What have you done that people haven’t forgotten? What have you done that was legendary? As far as I’m concerned, that belt’s on loan. I’ve lent you my property and now it’s time to give it back to its rightful owner.

That belt, sure it isn’t the AEW Heavyweight Championship, not the IWGP World Heavyweight Championship, not the trios belts that I’m trying to win back. But rest assured, Will, a belt that the most prestigious wrestling company in the world made just for me? Yeah, that means a lot to me. And um, if you’re not just going to mail it back, be a nice old bloke, then I’m just going to have to take it back by force.

–What do you want your return in the Tokyo Dome to mean for NJPW, AEW, and for yourself?

Omega: I think I’ve already made a big enough statement. My return to the Tokyo Dome is supposed to be astronomical. This is supposed to be a celebration, a real homecoming. For all of you fans, wrestlers that have struggled for so long through this difficult time. And I understand that you guys have struggled with this for years now.

I know what you’re thinking- that I mean the struggle with the pandemic, no, no, no. The struggle that I’m talking about is the struggle that you guys have had to incur without me running the ship! Without Kenny Omega running the show, there’s been an absolute lack of charisma, an absolute lack of magic, an absolute lack of eyeballs watching the product. We need people watching, talking, discussing. We need New Japan parties again, guys!

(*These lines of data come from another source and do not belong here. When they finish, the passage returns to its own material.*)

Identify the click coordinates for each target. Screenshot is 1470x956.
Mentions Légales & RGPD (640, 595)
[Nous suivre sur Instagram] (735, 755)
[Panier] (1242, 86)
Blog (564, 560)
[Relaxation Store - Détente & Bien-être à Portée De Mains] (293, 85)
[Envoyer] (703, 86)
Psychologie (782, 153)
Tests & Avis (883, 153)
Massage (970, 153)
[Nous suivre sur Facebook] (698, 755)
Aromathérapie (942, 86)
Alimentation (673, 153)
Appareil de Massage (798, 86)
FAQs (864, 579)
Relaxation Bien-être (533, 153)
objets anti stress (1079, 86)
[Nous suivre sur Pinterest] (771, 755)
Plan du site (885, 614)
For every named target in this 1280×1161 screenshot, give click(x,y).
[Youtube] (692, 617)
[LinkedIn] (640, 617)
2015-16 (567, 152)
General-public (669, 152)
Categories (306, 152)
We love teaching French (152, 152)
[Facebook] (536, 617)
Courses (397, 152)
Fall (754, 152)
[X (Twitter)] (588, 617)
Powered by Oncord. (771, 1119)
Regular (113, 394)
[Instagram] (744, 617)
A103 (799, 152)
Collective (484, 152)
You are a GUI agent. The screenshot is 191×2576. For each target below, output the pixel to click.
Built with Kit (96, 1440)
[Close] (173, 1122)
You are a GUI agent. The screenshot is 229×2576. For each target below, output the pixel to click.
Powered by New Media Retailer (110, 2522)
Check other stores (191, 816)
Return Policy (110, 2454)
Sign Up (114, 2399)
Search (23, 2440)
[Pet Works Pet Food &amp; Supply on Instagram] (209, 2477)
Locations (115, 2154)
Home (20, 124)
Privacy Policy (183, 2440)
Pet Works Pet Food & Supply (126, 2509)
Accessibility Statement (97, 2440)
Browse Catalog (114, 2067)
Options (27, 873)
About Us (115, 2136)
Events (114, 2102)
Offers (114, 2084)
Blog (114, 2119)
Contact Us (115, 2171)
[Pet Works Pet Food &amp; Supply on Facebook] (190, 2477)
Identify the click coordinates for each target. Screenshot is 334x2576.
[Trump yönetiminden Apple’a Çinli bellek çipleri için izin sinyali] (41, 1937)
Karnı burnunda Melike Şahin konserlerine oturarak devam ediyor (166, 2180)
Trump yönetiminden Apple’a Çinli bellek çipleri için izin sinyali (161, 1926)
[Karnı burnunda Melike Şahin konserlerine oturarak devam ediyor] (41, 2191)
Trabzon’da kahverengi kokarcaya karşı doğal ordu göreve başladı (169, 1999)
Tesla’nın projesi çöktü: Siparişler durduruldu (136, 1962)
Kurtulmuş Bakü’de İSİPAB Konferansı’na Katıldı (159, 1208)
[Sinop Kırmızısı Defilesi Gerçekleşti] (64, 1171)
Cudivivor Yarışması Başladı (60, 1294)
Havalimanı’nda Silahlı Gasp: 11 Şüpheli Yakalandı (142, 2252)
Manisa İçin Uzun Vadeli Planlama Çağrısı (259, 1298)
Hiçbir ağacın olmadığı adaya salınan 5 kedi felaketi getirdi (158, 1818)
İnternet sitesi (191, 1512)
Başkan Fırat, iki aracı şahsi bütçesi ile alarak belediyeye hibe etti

After years of hardship, what these people need is a resolution. They need a reason to cheer and be happy again, they need reason to buy tickets and come to a show. They need something to really, really look forward to. Kenny Omega holding the US title belt, now that is a reason to buy a ticket. That is a reason to buy the magazines, that is a reason to buy the PPVs. Hell, that’s a reason to watch AEW television! You can watch it every Wednesday on FITE or even watch it on NJPW World.

But there’s a shift coming, and unfortunately for you Will, we’re shifting away from this experimental project that was Will Ospreay. And you gave it your best shot, congratulations. I don’t know what else you want from me, I’ll give you a pat on the back, a fruit basket, you did great. But it just wasn’t good enough, and it was nothing compared to the real deal. I’m sorry, Will, but you’re going to have to move on. The king is coming back for the keys to the castle.

–What final message do you have for Will Ospreay, and what final message do you have for NJPW fans?

Omega: NJPW fans, I understand that you’re worried. You’re worried about what might happen if I lose, that this 3 year nightmare will never be over. But don’t worry. That golden age you loved, with Kenny as champion is coming back.